From 17 February to 3 June 2018, Middlesbrough Institute of Modern Art (MIMA) presented the work of two artists: Ma Qiusha (马秋莎) and Shen Xin (沈莘). Ma’s practice interrogates the concept of filial piety (respect for one’s parents, elders and ancestors) and female roles in China, often with a dark twist. From No.4 Pingyuanli to No.4 Tianqiaobieli 2007, the video work for which Ma is perhaps best known, was displayed in MIMA’s central exhibition hall. It shows Ma speaking directly to the camera, ruminating on the emotional weight of her family’s expectations throughout her formative years. These revelations are visibly difficult for her to recall, but it is only evident at the end of the video precisely why, when she removes a bloodied razor blade from her mouth. In this way, the work elicits a strong psychological response while also addressing the vulnerabilities of the body.

Shen Xin was represented at MIMA by her 2014 film Records of Rites. This video projection reflects on the relationship between Britain and China through footage of the former Mayor of London Boris Johnson’s unrealised ambitions to rebuild the Crystal Palace in London in 2013, which is run alongside historical accounts of Lord Elgin ordering the destruction of Beijing’s Old Summer Palace and its contents in 1860. Despite the fact that Shen narrates these idealistic ventures, there is the sense that she reserves judgment, permitting the pretensions of certain past diplomatic ceremonies, such as that of the Crystal Palace relaunch, to play out by themselves in her film.

Yin Xiuzhen, Digestive Cavity 2015, installation view, Turner Contemporary, Margate, 2018

Yin Xiuzhen, Digestive Cavity 2015, installation view, Turner Contemporary, Margate, 2018
Photo: Stephen White​

In Margate, Turner Contemporary presented the work of the established artists Yin Xiuzhen (尹秀珍) and Duan Jianyu (段建宇), in an exhibition that ran from 21 February to 2 September 2018. Yin is known internationally for employing used garments to make sculptures that evoke feelings of intimacy and individuality in the face of China’s sprint towards industrialisation. In Margate this was expressed through the work Digestive Cavity 2015, a sculptural installation made from used items of clothing stretched over a metal lattice structure. Part of a series of sculptures of human organs (in this case, the stomach), Yin’s work was offered by the gallery as a ‘place to stop and slow down [and] an antidote to the fast pace of contemporary life’. Visitors were invited to step inside it, without shoes, which only added to the effect of entering into a personal space. Meanwhile, Duan’s paintings revealed the remarkable within seemingly ordinary, everyday scenarios by bringing together the imagery of ancient Chinese mythology with that of present-day popular Chinese culture.

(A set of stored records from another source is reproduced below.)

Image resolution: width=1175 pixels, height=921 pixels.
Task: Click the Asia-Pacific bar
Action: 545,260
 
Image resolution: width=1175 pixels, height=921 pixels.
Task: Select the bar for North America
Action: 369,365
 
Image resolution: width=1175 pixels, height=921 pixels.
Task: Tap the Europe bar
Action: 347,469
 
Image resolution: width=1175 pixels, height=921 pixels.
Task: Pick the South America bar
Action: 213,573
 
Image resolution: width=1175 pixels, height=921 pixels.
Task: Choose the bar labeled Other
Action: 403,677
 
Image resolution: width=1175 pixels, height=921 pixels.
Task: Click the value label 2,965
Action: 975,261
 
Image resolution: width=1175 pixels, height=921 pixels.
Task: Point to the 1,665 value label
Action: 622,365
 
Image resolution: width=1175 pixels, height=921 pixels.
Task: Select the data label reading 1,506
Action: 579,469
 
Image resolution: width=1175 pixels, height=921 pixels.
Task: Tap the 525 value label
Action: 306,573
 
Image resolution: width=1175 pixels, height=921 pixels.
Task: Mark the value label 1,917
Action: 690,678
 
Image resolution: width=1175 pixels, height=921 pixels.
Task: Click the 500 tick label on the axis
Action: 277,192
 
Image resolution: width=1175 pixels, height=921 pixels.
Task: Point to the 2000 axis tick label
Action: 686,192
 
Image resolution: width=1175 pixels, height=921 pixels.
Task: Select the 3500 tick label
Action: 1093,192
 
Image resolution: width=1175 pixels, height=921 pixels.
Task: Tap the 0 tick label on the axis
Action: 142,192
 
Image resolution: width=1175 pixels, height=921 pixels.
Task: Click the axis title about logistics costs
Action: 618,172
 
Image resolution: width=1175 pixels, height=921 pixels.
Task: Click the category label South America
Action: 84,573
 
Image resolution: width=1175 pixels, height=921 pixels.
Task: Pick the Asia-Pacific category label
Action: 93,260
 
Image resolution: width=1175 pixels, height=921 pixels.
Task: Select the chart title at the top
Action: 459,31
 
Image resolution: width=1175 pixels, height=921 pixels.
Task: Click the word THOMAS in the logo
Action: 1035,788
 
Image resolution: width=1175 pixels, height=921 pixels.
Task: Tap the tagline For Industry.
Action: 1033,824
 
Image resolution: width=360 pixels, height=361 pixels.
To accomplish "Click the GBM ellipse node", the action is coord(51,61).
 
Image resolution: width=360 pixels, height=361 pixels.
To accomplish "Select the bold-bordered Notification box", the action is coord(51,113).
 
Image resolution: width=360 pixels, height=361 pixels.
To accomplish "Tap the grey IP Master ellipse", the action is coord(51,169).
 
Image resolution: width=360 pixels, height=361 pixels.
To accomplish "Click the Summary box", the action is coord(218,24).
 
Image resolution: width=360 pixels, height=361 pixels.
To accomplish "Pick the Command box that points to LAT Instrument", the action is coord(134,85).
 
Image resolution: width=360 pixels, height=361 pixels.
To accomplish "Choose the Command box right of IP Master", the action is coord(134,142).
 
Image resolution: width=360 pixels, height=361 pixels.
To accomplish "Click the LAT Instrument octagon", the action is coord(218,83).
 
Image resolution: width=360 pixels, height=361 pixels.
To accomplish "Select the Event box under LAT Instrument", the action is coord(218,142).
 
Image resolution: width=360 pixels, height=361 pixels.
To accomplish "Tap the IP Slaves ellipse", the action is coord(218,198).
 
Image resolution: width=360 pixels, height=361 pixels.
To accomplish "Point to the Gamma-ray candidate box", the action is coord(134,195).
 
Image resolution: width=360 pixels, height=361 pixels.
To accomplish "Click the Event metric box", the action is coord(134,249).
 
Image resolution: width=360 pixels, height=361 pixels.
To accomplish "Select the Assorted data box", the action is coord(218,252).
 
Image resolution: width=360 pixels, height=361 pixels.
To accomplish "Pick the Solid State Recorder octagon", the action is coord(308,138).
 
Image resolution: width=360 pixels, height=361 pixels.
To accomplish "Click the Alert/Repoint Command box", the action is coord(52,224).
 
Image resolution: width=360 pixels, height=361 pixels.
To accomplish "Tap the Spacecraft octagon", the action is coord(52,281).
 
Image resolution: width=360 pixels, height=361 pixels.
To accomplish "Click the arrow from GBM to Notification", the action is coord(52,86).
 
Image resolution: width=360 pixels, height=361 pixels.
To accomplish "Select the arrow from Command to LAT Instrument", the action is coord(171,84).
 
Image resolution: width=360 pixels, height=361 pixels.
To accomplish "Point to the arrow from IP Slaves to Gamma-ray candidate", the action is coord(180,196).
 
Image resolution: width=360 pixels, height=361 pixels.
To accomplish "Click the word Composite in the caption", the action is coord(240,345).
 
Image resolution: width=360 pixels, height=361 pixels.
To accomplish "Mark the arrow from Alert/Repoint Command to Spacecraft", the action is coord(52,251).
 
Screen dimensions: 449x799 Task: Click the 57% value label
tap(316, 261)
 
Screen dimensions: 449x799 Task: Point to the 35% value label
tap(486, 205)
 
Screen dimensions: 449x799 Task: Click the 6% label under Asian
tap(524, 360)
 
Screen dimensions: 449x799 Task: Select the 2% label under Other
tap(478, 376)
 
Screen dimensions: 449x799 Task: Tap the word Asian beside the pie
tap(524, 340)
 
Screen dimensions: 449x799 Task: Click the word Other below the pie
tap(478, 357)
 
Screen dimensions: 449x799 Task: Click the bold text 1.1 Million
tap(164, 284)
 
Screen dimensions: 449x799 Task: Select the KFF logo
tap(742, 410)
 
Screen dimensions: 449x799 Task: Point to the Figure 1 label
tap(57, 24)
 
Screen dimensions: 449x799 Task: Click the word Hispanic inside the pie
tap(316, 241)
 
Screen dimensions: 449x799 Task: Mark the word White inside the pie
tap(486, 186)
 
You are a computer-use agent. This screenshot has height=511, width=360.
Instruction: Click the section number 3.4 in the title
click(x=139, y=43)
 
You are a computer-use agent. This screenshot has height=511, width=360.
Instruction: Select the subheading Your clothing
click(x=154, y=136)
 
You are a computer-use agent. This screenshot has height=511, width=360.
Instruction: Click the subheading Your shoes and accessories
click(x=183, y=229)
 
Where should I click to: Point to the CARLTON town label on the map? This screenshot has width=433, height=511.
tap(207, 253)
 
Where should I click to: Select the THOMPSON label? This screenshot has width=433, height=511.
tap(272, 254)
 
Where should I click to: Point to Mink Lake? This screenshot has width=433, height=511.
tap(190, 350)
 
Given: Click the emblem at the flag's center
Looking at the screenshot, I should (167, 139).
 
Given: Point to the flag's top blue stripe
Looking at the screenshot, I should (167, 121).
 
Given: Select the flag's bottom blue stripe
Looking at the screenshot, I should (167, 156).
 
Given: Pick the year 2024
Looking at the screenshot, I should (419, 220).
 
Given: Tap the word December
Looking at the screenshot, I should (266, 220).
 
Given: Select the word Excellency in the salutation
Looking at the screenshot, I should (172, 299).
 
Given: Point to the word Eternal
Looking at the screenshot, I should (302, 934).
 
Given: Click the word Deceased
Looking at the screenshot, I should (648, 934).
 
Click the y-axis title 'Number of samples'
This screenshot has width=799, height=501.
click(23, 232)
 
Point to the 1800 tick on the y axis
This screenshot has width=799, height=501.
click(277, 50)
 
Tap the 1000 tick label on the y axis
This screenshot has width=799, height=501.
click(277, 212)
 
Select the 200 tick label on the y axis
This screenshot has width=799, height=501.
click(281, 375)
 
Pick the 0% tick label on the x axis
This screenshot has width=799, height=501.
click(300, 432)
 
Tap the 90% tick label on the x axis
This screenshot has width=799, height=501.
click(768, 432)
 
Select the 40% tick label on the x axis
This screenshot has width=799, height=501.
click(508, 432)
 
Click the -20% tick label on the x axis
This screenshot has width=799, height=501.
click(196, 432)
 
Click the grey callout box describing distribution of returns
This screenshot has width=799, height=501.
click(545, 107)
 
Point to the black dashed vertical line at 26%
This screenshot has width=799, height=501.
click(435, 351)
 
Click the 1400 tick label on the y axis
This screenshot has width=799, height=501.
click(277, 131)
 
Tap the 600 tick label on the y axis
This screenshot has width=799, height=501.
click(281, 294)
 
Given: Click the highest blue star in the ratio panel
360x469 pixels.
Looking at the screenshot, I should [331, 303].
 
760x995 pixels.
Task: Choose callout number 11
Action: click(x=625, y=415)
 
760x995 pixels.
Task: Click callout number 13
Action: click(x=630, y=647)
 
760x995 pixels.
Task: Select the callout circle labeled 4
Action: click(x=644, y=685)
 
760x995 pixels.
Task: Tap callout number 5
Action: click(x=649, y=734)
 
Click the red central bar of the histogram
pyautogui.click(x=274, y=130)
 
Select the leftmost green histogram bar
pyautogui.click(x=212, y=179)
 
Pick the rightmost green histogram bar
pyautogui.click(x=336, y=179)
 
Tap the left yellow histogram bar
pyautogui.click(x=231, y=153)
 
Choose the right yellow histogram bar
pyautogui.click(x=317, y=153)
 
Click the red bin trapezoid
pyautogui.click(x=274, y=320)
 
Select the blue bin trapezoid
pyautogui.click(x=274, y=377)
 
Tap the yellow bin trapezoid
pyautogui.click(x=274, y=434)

A conference in Tate Modern’s Starr Cinema, Gender in Chinese Contemporary Art, took place on 22 February 2018, in the opening week of three of the exhibitions. Many of the exhibiting artists attended, with some participating in panel discussions and giving talks that offered insights into their practice. In addition, HOME in Manchester programmed a series of short films by Chinese women artists across two evenings in February and March, with a particular focus on subjective responses to societal shifts in China in the twentieth and twenty-first centuries.

Such a bold undertaking – shared by these organisations up and down the country – begs the question: what were British audiences able to learn about art made by Chinese contemporary women artists? One might suggest that NOW succeeded in showing that the output of these artists is varied and ambitious, particularly in the medium of the moving image and in the way that the artists address the wider effects of new technology. Yet the more crucial question might be: why has it taken quite so long for these artists to be shown in the UK, and in such a programmatic way? Many of them have already enjoyed significant attention in China and elsewhere in Europe. So, while one accomplishment of this initiative was to assert that art by women can be complex and diverse, another has been to bring a rich range of works by Chinese women artists to a larger audience across Britain.